It is an unfortunate truth that sometimes, a small company or a wealthy individual may have to start filing for bankruptcy and go to bankruptcy court to seek relief and arbitration. Bankruptcy law exists to help make sure that the proceedings for bankruptcy filing are fair and sensible to all parties involved, and civil rights must be respected during this procedure. A company may declare bankruptcy once the managers realize that they cannot pay off their debts in their current situation, and in this case, bankruptcy filing will begin, and bankruptcy filing can be made easier when a lawyer is brought on board to help make this process fair and effective. What might cause a company to “go under,” as some put it? And what methods can be used during bankruptcy filing to reach the most productive and fair outcome for the debtor and creditors alike? Bankruptcy filing does not have to be the end. Real debt relief can be found within bankruptcy court if everything goes well.

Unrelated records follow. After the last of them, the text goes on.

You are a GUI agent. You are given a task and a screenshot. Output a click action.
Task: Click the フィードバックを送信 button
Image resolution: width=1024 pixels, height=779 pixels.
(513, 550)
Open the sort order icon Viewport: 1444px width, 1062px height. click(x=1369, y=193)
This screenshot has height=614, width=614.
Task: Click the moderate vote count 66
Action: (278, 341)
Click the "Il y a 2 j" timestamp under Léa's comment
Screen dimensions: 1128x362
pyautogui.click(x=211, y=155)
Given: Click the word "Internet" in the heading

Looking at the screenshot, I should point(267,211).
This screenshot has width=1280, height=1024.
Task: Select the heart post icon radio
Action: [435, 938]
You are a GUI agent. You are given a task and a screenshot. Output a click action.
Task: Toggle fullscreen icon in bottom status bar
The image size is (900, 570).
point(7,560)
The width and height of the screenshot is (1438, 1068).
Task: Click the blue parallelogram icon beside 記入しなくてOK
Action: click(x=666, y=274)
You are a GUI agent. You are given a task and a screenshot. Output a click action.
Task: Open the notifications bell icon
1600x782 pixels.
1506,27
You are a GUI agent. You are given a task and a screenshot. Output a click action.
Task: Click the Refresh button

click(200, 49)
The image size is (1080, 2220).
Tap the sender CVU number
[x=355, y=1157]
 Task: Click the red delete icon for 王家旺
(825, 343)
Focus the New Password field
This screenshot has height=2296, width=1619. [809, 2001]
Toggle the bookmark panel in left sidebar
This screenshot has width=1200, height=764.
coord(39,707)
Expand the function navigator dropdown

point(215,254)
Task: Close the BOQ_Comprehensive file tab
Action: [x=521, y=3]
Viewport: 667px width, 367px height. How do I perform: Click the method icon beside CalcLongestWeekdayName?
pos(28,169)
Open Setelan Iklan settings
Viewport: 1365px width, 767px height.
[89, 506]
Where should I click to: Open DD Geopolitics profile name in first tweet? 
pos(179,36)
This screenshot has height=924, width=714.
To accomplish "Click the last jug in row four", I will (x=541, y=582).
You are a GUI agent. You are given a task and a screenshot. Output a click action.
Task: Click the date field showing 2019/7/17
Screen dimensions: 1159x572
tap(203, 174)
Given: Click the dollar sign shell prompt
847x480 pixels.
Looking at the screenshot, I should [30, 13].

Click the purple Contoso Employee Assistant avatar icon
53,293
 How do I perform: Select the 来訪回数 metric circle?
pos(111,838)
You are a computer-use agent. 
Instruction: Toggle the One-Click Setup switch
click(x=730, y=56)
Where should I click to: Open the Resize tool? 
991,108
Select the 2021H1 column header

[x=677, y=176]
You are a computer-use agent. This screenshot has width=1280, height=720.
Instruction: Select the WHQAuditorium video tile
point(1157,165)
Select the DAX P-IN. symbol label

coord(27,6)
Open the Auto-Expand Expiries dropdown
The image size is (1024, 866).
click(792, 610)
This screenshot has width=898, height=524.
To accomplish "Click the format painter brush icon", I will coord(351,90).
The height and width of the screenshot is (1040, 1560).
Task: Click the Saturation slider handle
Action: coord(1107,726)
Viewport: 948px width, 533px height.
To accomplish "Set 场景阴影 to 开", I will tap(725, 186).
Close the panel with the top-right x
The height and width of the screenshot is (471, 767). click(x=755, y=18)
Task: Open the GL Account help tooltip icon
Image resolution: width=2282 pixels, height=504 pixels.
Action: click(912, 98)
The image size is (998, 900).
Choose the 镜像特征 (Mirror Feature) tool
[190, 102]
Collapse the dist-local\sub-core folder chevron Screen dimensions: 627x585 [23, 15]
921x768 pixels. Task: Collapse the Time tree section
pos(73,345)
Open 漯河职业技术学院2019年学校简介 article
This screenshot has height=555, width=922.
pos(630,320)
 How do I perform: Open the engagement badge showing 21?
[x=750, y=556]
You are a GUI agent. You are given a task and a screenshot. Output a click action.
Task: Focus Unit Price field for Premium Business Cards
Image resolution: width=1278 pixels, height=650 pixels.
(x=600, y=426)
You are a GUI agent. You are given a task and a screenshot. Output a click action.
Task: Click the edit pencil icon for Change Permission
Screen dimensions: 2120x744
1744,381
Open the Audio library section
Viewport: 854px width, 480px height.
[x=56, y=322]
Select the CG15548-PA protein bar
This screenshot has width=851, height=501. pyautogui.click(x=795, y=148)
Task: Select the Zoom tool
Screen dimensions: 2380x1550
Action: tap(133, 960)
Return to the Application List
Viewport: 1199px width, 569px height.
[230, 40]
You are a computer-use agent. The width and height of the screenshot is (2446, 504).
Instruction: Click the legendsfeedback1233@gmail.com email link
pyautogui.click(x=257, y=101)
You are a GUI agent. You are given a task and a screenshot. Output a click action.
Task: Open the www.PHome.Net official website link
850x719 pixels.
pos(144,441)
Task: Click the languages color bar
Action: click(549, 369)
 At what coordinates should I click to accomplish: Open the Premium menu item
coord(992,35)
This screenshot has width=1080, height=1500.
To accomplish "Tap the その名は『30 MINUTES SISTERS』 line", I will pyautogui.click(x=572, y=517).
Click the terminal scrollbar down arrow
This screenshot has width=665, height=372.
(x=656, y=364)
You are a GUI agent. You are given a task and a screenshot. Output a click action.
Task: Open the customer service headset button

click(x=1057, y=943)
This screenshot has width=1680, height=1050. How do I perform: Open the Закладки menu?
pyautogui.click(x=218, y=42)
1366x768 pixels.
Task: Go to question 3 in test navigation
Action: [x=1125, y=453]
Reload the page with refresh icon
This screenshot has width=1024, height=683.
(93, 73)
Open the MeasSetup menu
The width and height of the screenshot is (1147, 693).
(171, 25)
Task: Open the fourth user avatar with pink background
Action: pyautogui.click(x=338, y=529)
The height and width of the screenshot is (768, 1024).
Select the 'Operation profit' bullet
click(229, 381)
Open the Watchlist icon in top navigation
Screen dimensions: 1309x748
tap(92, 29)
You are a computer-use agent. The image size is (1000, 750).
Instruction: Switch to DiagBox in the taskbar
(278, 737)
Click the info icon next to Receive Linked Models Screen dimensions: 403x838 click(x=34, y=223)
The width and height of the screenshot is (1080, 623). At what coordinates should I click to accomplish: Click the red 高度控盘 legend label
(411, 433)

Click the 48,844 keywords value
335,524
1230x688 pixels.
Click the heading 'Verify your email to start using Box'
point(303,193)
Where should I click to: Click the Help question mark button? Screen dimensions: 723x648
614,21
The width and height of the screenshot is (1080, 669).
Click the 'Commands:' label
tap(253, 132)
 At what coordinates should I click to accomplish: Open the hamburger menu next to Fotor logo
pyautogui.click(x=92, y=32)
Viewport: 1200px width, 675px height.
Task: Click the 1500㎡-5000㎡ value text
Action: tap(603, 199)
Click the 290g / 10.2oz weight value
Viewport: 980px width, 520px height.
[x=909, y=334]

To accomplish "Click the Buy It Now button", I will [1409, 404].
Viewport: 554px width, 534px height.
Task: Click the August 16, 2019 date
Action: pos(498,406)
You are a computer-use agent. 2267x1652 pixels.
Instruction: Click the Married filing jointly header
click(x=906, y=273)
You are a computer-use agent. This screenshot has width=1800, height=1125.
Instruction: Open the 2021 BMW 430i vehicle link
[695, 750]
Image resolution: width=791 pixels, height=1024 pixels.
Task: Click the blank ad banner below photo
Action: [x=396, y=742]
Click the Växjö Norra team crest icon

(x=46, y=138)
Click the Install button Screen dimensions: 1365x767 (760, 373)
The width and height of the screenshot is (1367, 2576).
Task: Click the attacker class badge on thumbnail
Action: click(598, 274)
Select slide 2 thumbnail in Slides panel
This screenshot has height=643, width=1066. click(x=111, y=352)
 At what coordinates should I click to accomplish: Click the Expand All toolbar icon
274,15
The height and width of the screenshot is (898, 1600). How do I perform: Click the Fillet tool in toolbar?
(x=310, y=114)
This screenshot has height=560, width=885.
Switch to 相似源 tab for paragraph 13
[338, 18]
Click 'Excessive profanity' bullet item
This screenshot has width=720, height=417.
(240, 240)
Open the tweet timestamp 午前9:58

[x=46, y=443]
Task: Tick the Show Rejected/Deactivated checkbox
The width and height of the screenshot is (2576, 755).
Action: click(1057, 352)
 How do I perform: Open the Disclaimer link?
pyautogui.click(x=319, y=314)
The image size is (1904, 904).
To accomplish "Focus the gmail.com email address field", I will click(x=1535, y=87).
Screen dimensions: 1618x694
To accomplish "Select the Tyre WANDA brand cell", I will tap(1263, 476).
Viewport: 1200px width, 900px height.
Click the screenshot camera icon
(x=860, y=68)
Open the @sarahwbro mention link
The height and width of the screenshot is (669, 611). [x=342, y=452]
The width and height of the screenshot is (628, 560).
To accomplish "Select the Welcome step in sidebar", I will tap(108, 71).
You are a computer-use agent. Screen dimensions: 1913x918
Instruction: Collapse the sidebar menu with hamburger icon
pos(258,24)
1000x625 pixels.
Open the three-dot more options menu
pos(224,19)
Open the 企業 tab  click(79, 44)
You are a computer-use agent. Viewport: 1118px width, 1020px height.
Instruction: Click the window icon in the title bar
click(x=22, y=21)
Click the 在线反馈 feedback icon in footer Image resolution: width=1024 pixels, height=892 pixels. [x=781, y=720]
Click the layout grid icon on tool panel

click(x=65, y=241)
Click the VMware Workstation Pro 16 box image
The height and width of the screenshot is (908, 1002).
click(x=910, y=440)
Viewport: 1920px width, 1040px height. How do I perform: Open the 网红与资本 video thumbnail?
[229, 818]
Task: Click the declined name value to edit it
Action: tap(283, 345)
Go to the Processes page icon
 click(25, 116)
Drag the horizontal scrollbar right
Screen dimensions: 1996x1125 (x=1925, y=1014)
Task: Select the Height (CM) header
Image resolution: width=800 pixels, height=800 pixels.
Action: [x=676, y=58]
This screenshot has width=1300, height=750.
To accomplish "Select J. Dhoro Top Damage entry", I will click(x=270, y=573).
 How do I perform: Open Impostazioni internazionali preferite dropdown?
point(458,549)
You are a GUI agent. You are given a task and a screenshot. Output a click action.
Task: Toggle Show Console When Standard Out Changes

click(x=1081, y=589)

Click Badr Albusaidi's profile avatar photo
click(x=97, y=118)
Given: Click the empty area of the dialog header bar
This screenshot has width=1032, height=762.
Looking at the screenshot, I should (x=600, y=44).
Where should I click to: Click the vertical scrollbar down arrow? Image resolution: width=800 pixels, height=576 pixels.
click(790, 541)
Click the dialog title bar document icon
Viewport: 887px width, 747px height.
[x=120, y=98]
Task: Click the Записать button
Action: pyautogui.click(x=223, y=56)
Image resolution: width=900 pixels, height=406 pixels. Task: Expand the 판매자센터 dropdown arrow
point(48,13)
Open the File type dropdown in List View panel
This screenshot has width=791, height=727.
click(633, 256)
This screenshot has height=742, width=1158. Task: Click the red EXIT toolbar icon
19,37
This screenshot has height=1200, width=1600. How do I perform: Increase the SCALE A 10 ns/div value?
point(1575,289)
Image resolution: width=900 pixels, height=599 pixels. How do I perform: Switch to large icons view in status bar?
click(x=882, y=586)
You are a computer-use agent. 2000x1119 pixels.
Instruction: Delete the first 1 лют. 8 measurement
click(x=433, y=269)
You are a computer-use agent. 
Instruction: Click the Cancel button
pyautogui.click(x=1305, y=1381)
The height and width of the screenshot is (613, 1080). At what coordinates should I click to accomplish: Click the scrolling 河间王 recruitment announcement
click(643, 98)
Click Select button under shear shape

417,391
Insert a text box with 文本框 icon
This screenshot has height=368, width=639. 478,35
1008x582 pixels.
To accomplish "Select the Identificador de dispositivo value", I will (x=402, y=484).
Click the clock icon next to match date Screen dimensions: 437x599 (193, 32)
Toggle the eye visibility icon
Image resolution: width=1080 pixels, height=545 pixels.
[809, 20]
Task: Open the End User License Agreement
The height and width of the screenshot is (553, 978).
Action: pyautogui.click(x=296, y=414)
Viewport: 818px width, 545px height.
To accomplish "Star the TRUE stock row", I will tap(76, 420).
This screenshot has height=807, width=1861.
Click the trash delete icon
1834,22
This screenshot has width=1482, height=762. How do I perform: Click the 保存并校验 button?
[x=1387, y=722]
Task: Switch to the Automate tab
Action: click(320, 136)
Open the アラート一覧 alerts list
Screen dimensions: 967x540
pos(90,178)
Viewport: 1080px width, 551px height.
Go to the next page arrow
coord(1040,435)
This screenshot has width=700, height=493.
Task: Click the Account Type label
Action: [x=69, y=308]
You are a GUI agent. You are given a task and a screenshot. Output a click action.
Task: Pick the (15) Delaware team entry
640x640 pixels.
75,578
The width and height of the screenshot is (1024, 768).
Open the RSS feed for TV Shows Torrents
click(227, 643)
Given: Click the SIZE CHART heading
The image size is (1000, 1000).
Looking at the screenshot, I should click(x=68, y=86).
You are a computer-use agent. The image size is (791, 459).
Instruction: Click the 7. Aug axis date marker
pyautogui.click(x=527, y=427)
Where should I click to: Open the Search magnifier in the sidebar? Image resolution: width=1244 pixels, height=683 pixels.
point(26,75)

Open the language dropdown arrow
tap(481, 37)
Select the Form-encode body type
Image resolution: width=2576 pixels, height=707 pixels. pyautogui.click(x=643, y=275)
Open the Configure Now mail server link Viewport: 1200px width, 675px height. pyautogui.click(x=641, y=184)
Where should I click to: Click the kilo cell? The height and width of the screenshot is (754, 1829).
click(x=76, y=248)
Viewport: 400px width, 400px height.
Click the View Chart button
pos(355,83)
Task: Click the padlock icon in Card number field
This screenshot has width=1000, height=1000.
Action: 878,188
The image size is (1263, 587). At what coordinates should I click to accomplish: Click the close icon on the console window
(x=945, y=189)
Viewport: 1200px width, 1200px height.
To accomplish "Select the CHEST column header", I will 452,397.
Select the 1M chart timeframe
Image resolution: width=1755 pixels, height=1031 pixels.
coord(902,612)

A company with a more modest size and scale of operations may choose to file what is called chapter 11 bankruptcy, and once in a while, a wealthier individual may file for this bankruptcy type as well, but most commonly, it is smaller companies that are doing this. About 90% of all chapter 11 bankruptcy debtors are companies that have under $10 million worth in asset and liabilities, under $10 million in annual revenue, and under 50 employees total. Sometimes, it is poor sales or unwise investments or loans that may cause a company like this to end up bankrupt, but in other cases, bankrupt companies are in fact victims of cyber-crime. Today, most companies make use of computer servers and the Internet to store everything from future plans to financial reports and bank account information, but this can be a double-edged sword at times. Cyber-criminals are known for breaking into secure business networks and stealing valuable information and money alike, and some of the largest cyber-crime attacks have caused millions of dollars in losses to various large brand names. And if a smaller company is targeted by such an attack, it may not be able to recover at all, and bankruptcy filing may be the only option left.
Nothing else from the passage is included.